### Directions for this task
The answer should contain only the lines from the beginning of the entries through the line that holds "Task: Click the Avg. Salary label", given again exactly, with no pictures.

---------------

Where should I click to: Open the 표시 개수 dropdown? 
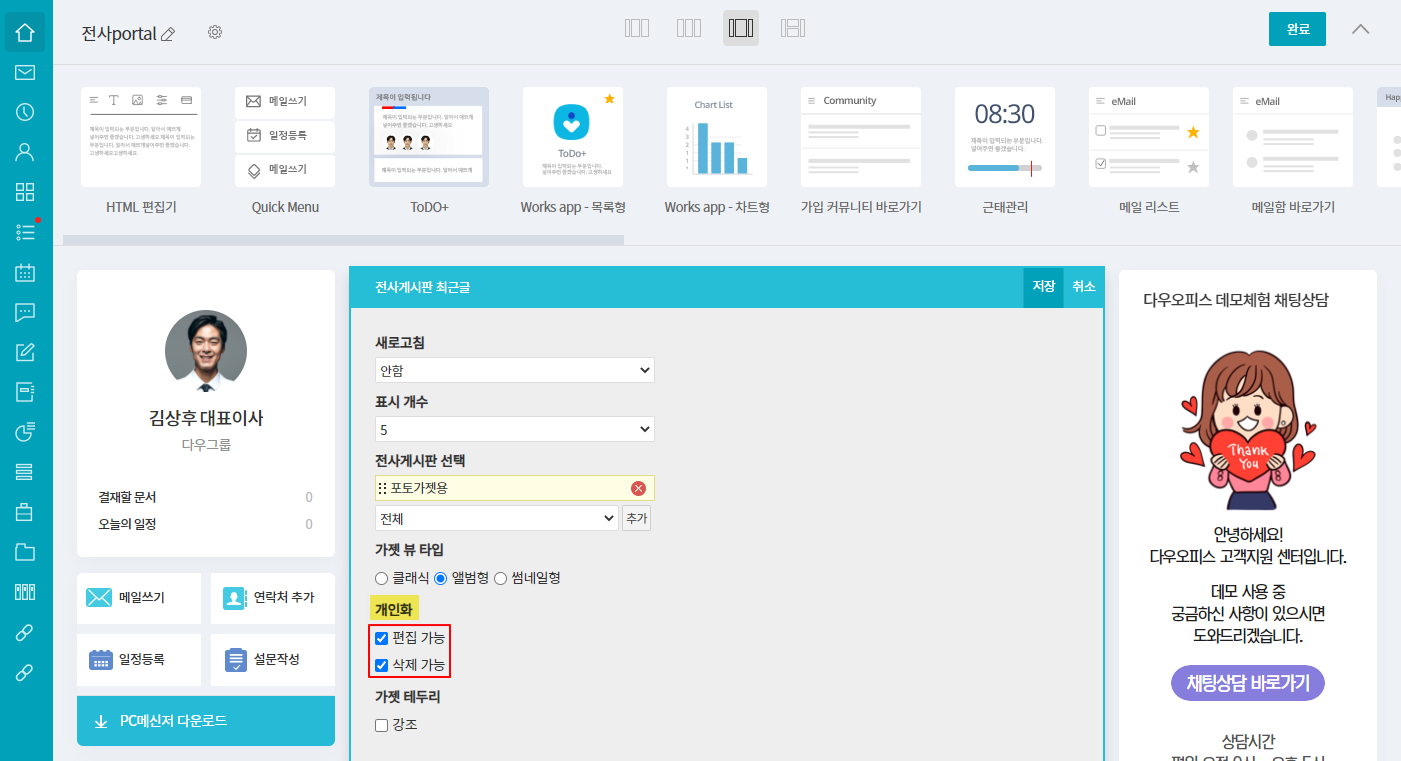[514, 429]
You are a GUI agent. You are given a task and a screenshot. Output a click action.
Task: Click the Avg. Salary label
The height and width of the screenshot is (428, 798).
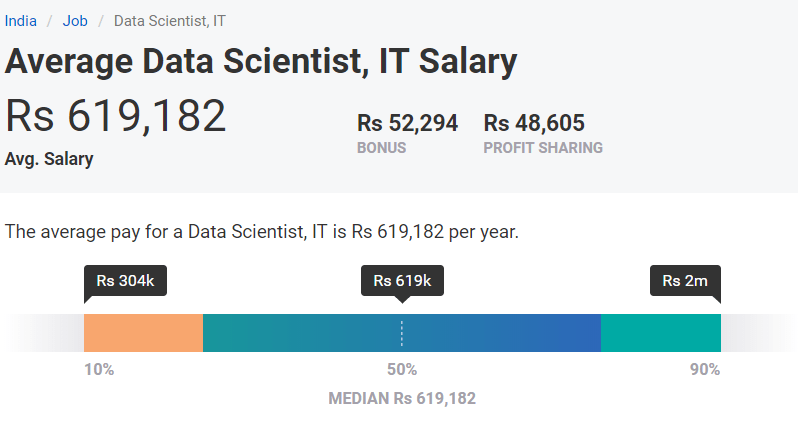pyautogui.click(x=49, y=159)
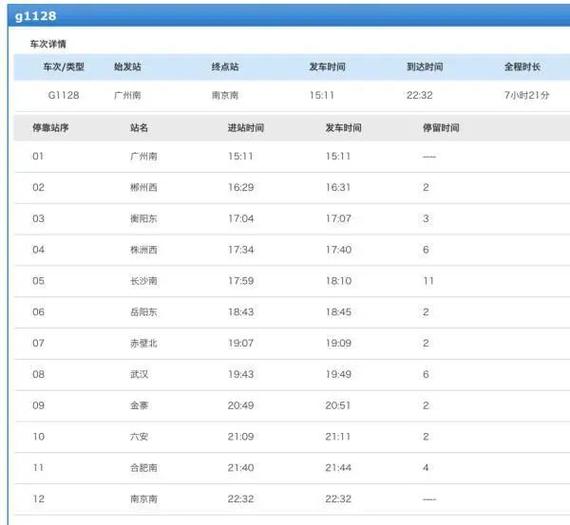Click the 进站时间 column header
The image size is (570, 525).
tap(246, 128)
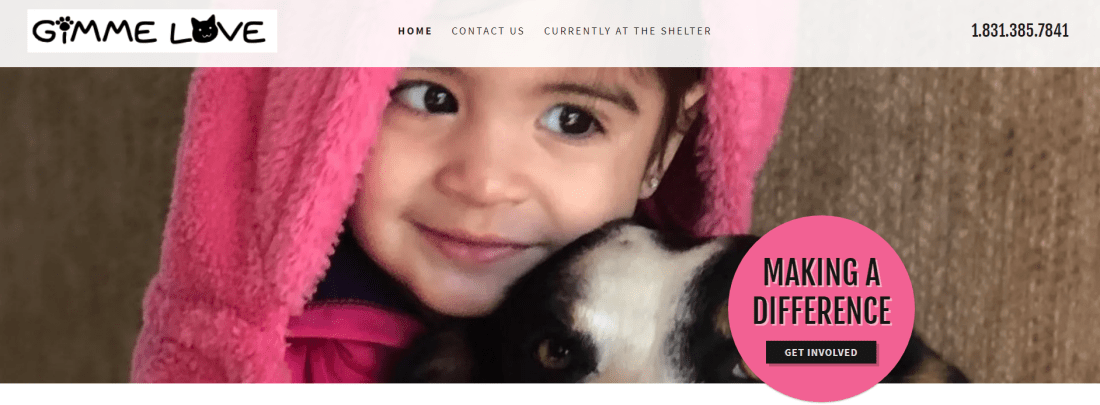1100x405 pixels.
Task: Open Currently at the Shelter page
Action: pyautogui.click(x=627, y=31)
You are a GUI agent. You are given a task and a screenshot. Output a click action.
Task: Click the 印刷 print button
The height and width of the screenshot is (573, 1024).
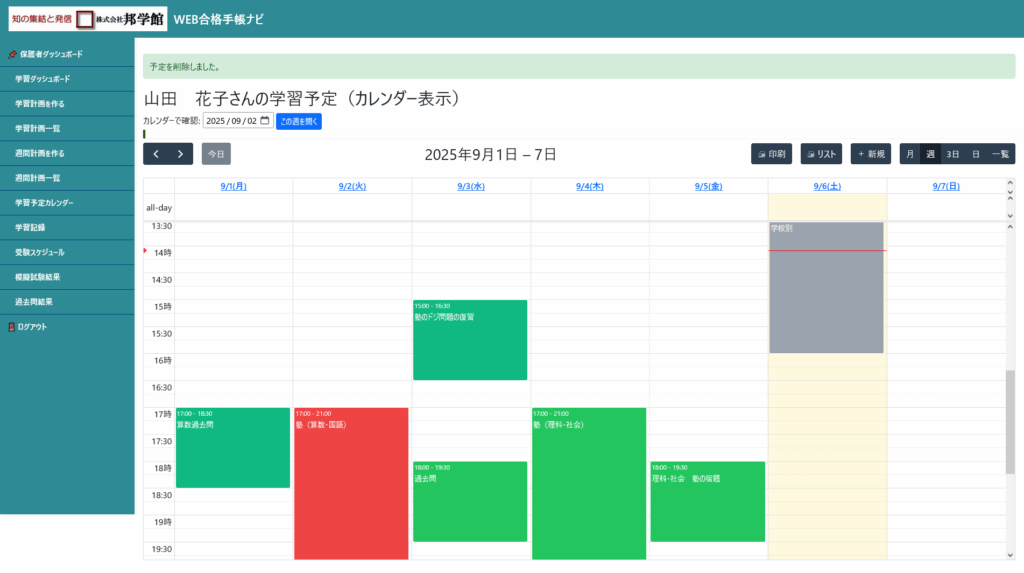pyautogui.click(x=771, y=154)
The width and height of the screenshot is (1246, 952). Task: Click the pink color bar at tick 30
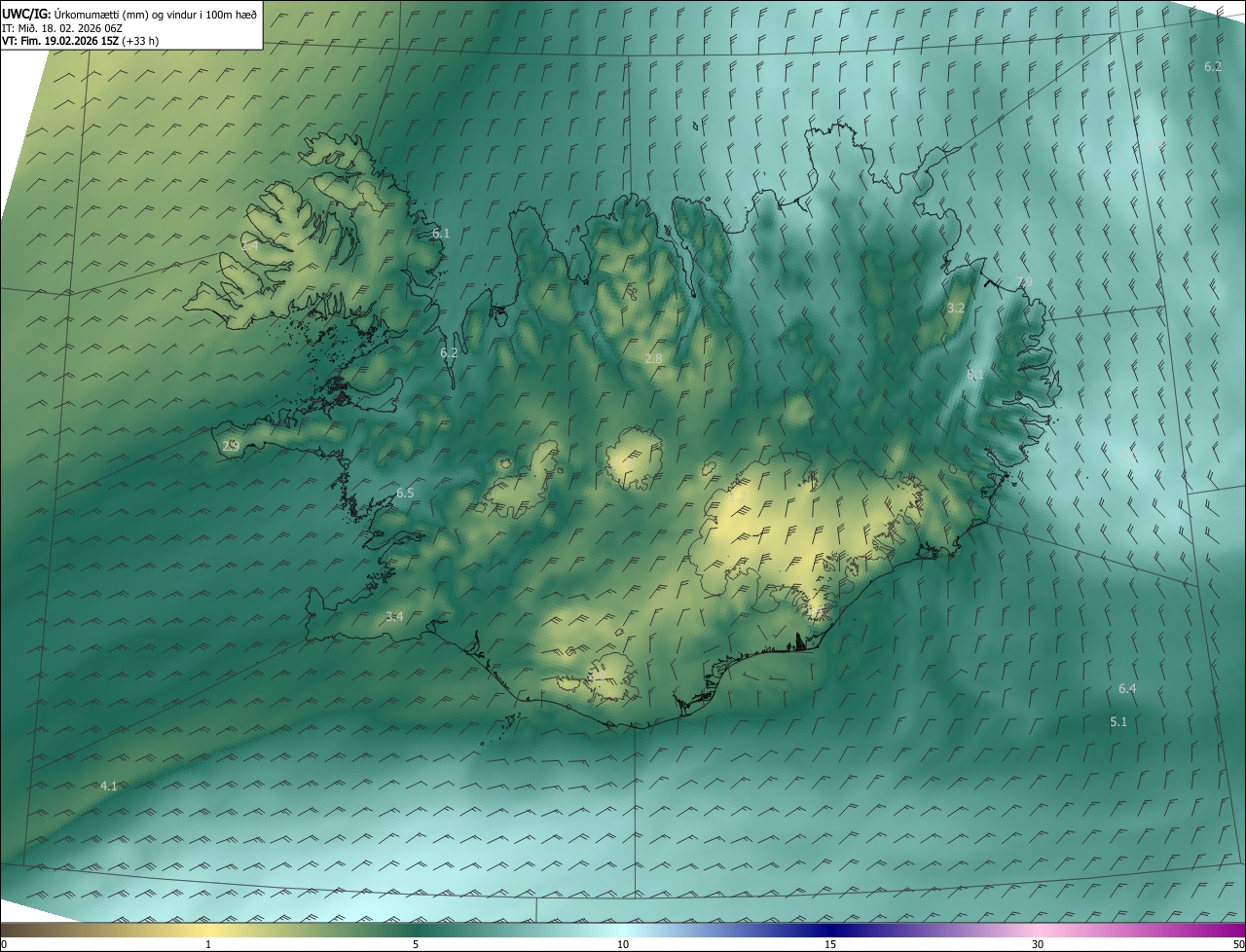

---------------

### Response to the exercise
Where should I click to: Open the 표시 개수 dropdown? 
[514, 429]
You are a GUI agent. You are given a task and a screenshot. Output a click action.
Task: Click the Avg. Salary label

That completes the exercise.